----- ENTRIES SUPPLIED -----
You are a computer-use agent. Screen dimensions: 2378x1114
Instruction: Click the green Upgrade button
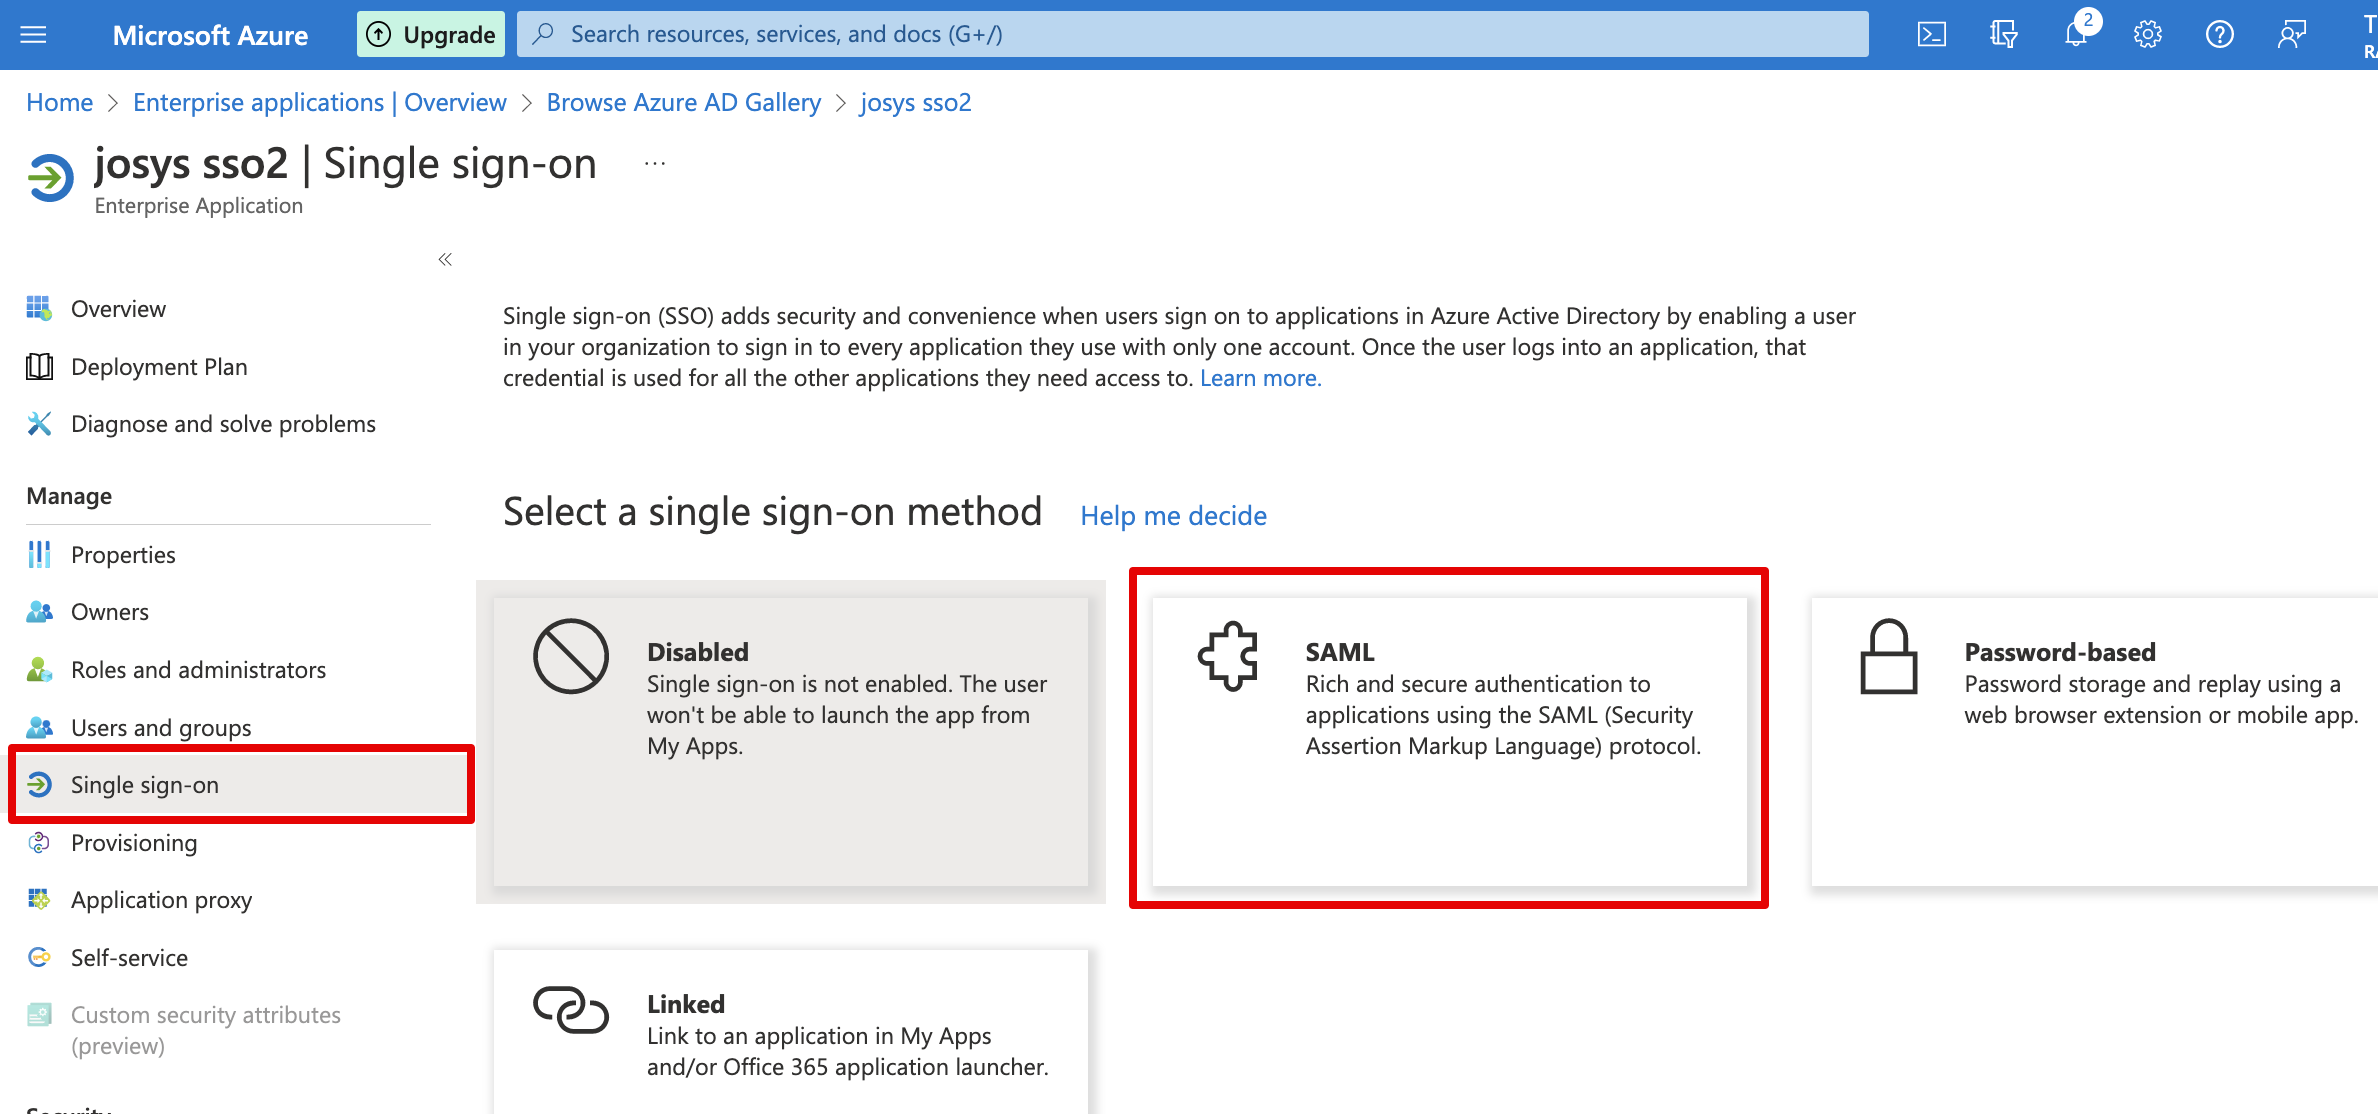click(431, 35)
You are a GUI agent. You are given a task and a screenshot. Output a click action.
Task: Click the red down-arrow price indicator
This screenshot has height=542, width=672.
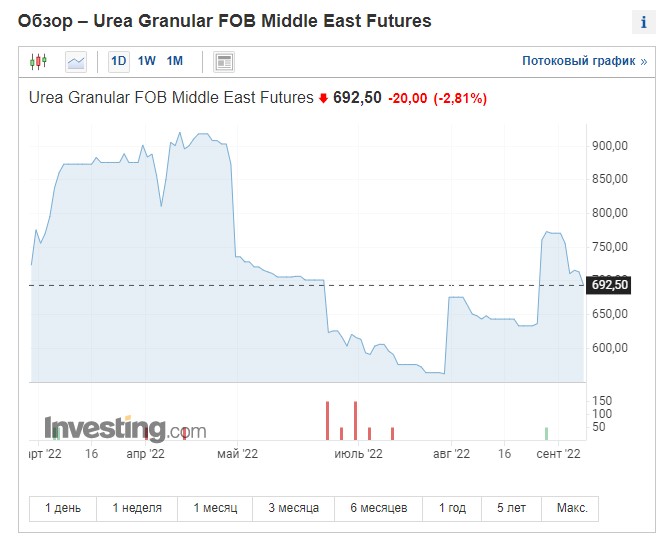coord(323,99)
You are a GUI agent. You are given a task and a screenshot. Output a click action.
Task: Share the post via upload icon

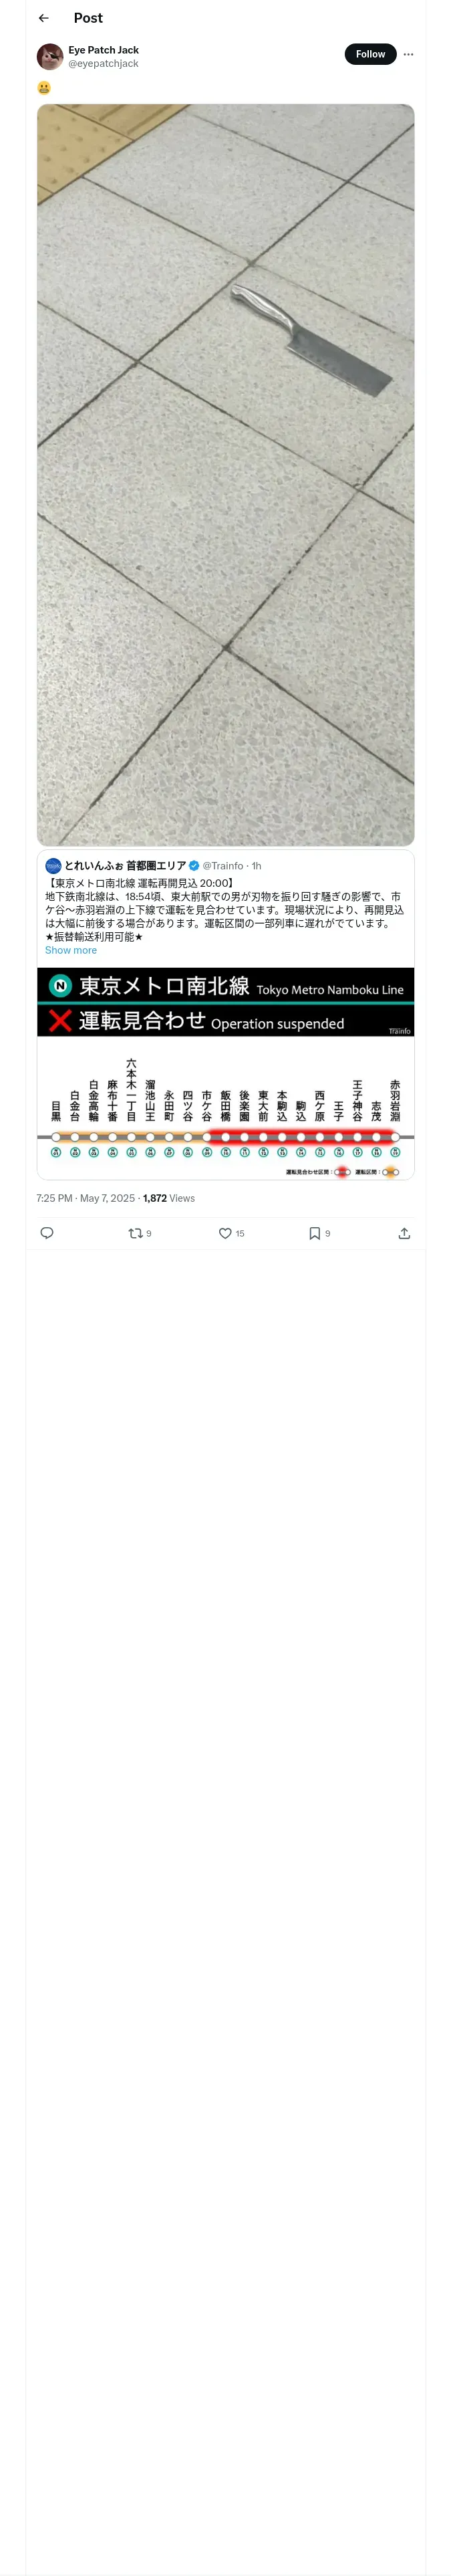coord(404,1233)
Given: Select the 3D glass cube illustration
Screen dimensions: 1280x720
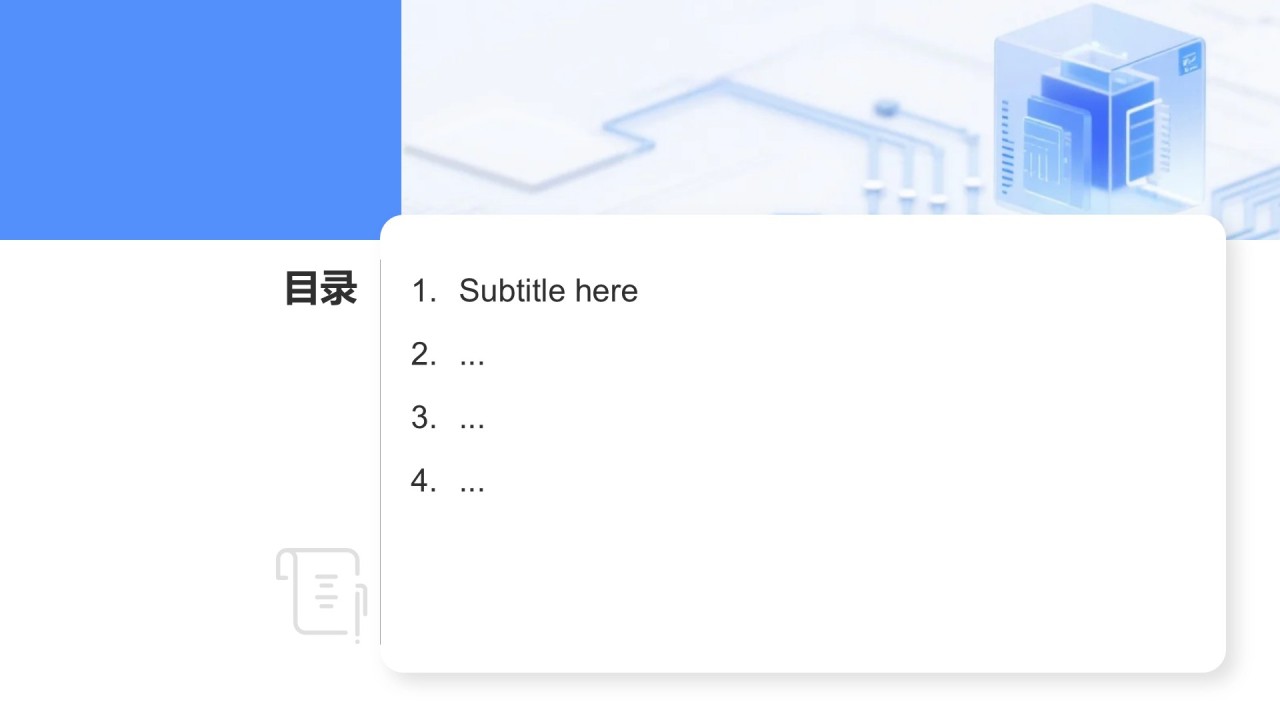Looking at the screenshot, I should pos(1098,110).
-----
STATED PROBLEM: Reproduce the lines of the records word for word, starting at the line that contains "Given: Select the 3D glass cube illustration" and ending at the last line of the records. Leave the pictures out.

TASK RESPONSE:
Given: Select the 3D glass cube illustration
Screen dimensions: 1280x720
Looking at the screenshot, I should pos(1098,110).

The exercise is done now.